= The exercise =
Reproduce the records from the line containing "The height and width of the screenshot is (1233, 952). Identify" through the end of the records, renaming every "center" to "middle" and leaving all other text untouched.

= Raw records =
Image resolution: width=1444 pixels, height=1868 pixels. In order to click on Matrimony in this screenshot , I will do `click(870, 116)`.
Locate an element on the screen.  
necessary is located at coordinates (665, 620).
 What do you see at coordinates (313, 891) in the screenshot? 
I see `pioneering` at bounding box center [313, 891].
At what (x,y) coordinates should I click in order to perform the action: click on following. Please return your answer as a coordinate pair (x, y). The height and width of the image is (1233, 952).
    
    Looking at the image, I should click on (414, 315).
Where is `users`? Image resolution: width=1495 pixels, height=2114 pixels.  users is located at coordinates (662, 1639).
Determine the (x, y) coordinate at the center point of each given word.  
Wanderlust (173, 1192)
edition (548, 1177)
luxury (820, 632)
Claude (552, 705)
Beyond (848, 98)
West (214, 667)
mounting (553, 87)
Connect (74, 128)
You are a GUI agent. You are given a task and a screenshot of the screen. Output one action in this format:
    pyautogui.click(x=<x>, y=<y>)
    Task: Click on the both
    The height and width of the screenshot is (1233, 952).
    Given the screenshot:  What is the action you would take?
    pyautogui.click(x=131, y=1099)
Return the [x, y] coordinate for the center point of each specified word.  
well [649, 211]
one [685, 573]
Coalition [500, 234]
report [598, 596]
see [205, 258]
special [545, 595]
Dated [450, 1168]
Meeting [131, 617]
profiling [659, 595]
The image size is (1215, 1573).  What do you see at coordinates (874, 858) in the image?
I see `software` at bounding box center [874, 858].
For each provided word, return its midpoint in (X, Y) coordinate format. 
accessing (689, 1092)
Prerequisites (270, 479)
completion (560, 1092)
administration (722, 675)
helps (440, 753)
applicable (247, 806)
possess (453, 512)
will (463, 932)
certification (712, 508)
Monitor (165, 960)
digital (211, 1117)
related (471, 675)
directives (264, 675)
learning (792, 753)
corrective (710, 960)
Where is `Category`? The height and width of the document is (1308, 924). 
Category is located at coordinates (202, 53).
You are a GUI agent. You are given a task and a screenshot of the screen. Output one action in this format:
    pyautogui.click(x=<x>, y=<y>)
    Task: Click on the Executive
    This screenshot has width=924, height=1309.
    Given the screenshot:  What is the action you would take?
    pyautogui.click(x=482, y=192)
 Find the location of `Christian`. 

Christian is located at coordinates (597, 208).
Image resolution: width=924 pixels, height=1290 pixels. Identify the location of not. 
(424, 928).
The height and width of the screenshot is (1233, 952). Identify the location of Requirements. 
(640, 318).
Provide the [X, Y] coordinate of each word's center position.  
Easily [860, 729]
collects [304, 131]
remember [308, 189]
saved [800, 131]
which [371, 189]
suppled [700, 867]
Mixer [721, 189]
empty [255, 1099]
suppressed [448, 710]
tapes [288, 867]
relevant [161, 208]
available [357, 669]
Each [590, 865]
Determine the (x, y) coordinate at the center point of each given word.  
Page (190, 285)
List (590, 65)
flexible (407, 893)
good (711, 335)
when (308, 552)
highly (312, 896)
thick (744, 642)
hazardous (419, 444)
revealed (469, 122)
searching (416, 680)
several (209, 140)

= Answer in full =
The height and width of the screenshot is (1233, 952). Identify the location of Requirements. 
(640, 318).
Provide the [X, Y] coordinate of each word's middle position.  
Easily [860, 729]
collects [304, 131]
remember [308, 189]
saved [800, 131]
which [371, 189]
suppled [700, 867]
Mixer [721, 189]
empty [255, 1099]
suppressed [448, 710]
tapes [288, 867]
relevant [161, 208]
available [357, 669]
Each [590, 865]
Determine the (x, y) coordinate at the middle point of each given word.  
Page (190, 285)
List (590, 65)
flexible (407, 893)
good (711, 335)
when (308, 552)
highly (312, 896)
thick (744, 642)
hazardous (419, 444)
revealed (469, 122)
searching (416, 680)
several (209, 140)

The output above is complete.